Problem to solve:
Check each line of the records below and collect those holding "agent".

Task material:
↓
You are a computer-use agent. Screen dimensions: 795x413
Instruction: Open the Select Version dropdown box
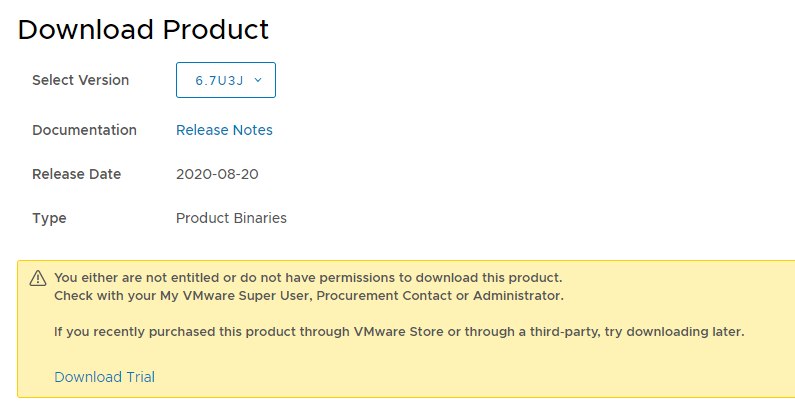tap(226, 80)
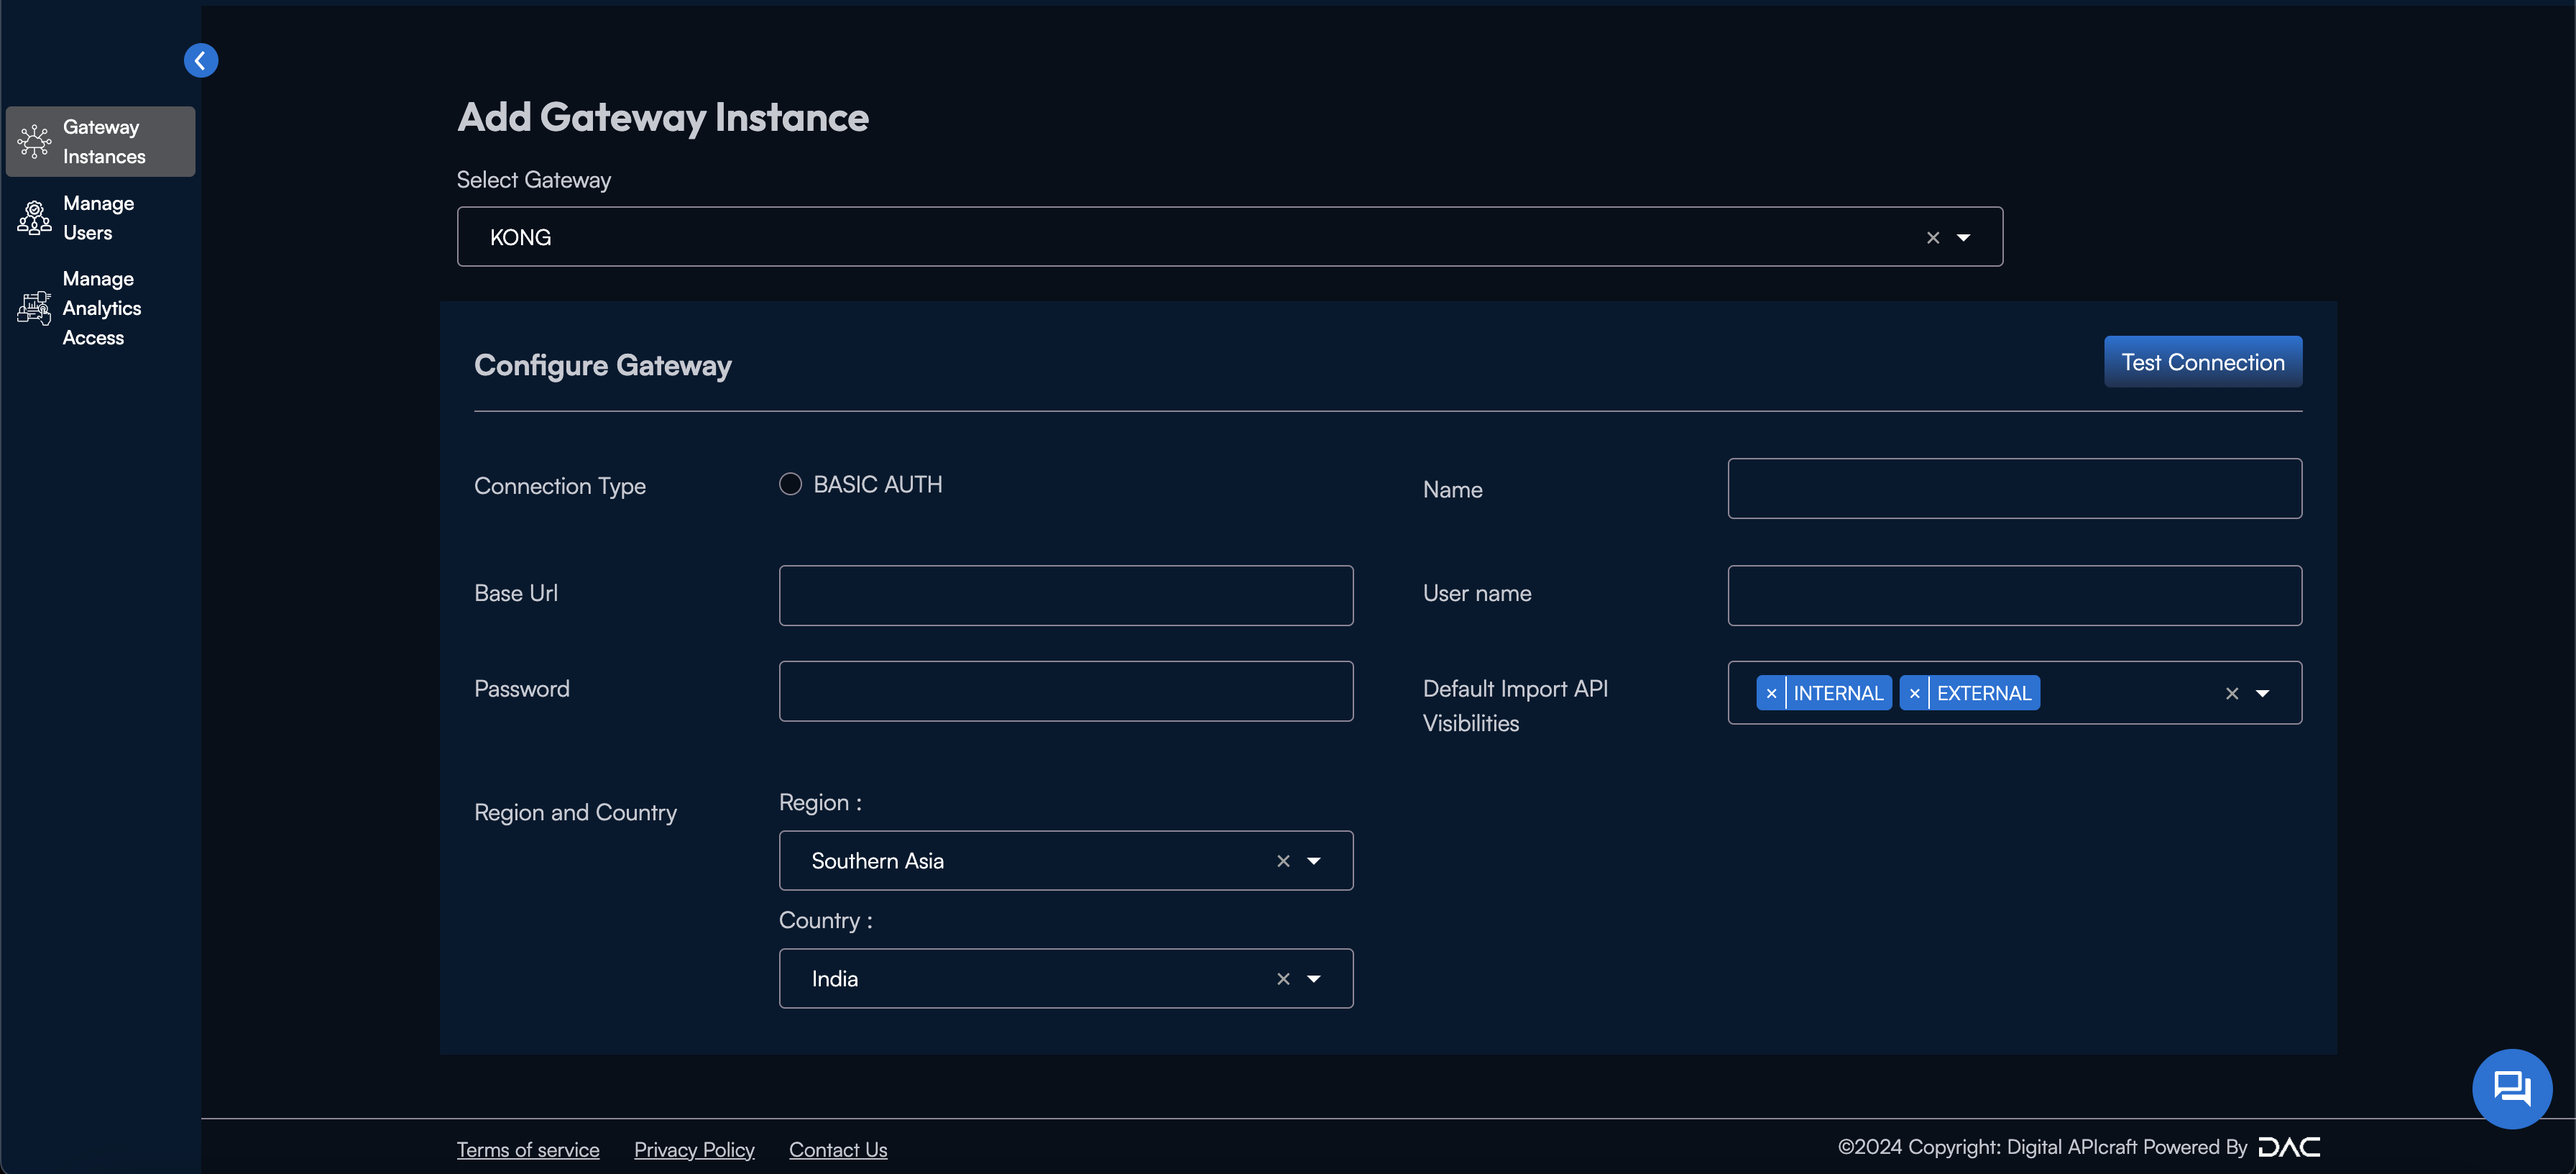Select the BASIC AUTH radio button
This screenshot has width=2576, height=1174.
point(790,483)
↑
↓
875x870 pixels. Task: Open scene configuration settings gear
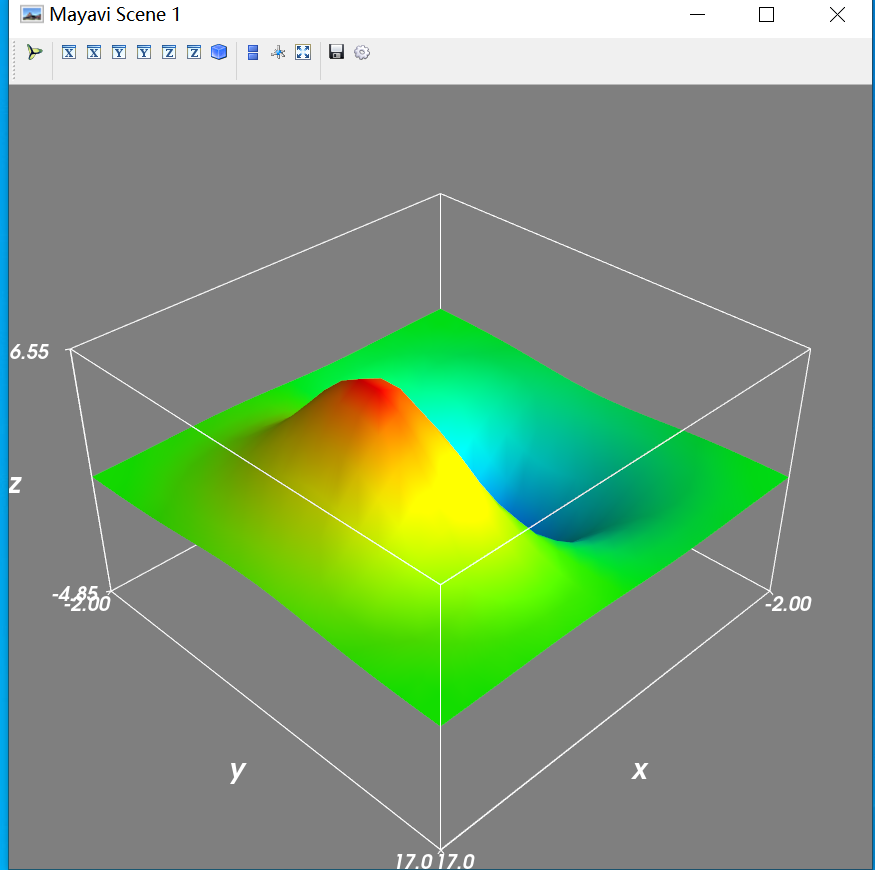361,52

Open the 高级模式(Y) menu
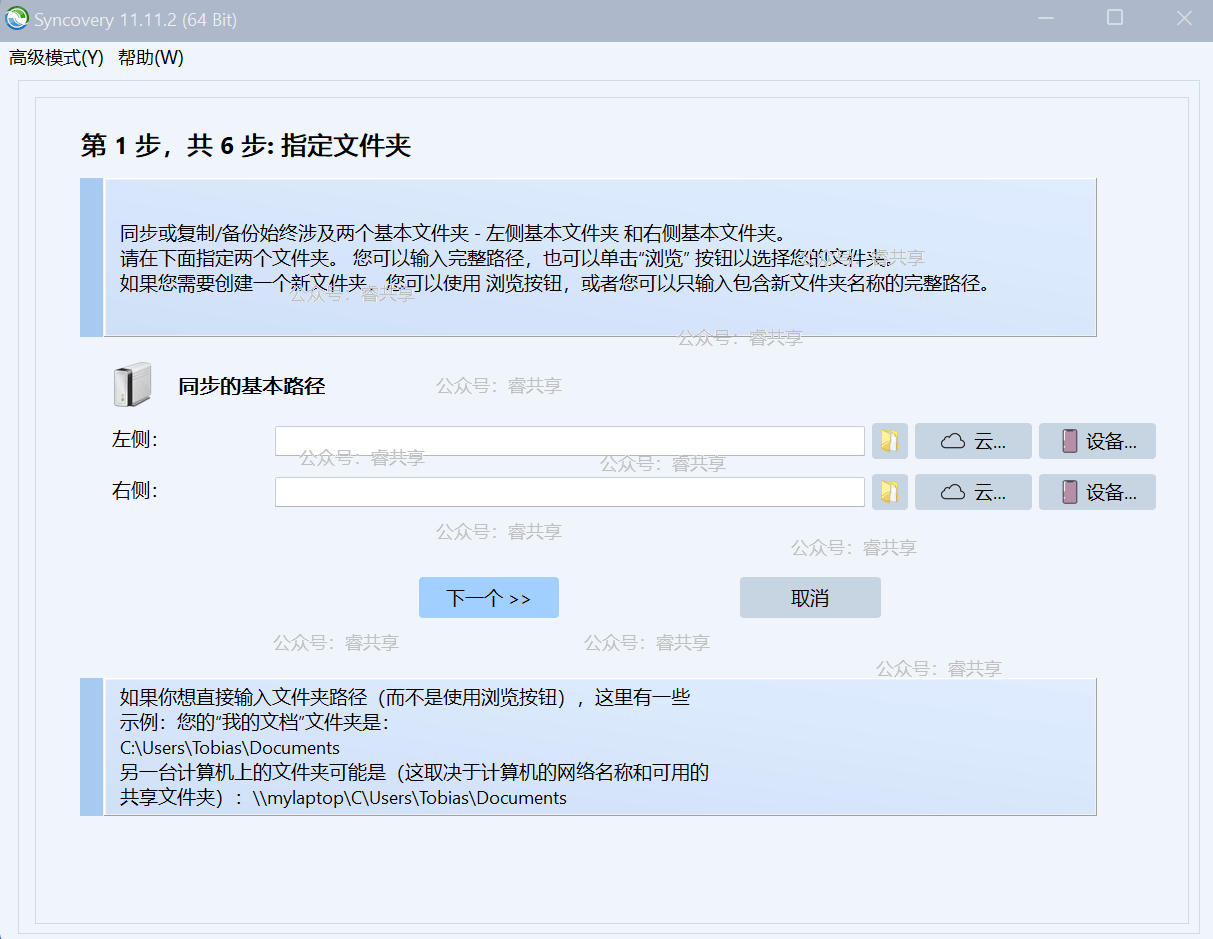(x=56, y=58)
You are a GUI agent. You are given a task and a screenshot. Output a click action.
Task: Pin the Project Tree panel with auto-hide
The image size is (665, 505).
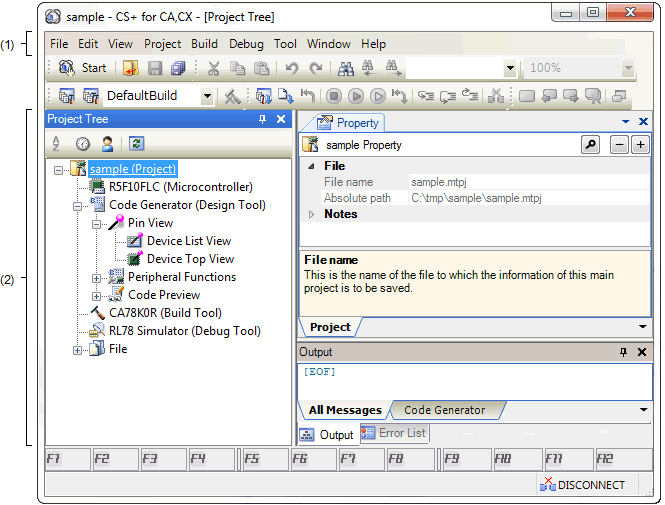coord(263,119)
↑
↓
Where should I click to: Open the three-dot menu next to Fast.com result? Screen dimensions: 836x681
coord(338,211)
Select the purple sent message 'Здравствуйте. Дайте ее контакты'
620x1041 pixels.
↑
Task result:
You are a computer-use agent. Screen dimensions: 795x413
You are a GUI agent. You are given a task and a screenshot. Output a click action.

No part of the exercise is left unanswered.